What you will do
Copy each line of the entries that contains the word "link".

Collected data entries
──────────

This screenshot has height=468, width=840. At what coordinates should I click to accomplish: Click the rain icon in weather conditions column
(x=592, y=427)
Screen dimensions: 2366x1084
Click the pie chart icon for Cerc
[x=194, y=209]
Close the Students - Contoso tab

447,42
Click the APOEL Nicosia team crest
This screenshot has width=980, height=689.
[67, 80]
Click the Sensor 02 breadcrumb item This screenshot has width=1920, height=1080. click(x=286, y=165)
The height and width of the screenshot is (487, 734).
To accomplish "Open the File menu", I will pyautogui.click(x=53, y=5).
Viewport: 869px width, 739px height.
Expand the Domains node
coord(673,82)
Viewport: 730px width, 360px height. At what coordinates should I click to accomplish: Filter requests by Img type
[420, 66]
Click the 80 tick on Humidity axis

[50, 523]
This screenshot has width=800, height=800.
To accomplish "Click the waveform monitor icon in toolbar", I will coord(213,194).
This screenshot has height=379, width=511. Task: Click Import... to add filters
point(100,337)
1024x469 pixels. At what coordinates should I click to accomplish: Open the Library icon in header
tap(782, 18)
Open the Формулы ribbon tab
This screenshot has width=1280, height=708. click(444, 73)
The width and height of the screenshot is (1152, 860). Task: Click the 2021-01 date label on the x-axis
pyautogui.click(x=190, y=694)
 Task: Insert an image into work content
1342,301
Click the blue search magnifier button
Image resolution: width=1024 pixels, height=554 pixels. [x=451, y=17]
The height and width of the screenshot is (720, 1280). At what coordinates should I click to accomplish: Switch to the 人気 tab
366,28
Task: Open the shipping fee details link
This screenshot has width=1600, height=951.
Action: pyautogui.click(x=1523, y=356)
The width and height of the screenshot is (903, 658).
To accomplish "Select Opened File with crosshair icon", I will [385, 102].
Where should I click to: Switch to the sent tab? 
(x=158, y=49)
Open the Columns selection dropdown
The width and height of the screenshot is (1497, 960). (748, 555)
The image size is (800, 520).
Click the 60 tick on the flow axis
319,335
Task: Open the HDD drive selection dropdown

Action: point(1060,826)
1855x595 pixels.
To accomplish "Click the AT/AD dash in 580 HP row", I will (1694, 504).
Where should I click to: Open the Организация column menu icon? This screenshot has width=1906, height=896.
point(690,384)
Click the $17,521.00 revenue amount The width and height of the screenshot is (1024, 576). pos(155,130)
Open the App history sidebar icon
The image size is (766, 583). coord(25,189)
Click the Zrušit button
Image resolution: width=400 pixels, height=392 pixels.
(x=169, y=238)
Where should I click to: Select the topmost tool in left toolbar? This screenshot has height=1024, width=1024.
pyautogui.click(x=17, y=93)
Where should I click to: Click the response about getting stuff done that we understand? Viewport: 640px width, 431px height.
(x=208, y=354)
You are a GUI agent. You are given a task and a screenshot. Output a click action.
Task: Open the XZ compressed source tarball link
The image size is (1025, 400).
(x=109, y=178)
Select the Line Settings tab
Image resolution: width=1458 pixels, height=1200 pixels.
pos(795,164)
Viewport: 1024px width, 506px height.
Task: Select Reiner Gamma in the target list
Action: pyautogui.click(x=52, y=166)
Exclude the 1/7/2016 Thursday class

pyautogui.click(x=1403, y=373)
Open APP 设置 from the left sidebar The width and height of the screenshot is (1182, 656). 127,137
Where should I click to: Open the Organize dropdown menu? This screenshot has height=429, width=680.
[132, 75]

──────────

Answer section
Task: Open the shipping fee details link
Task: Open the XZ compressed source tarball link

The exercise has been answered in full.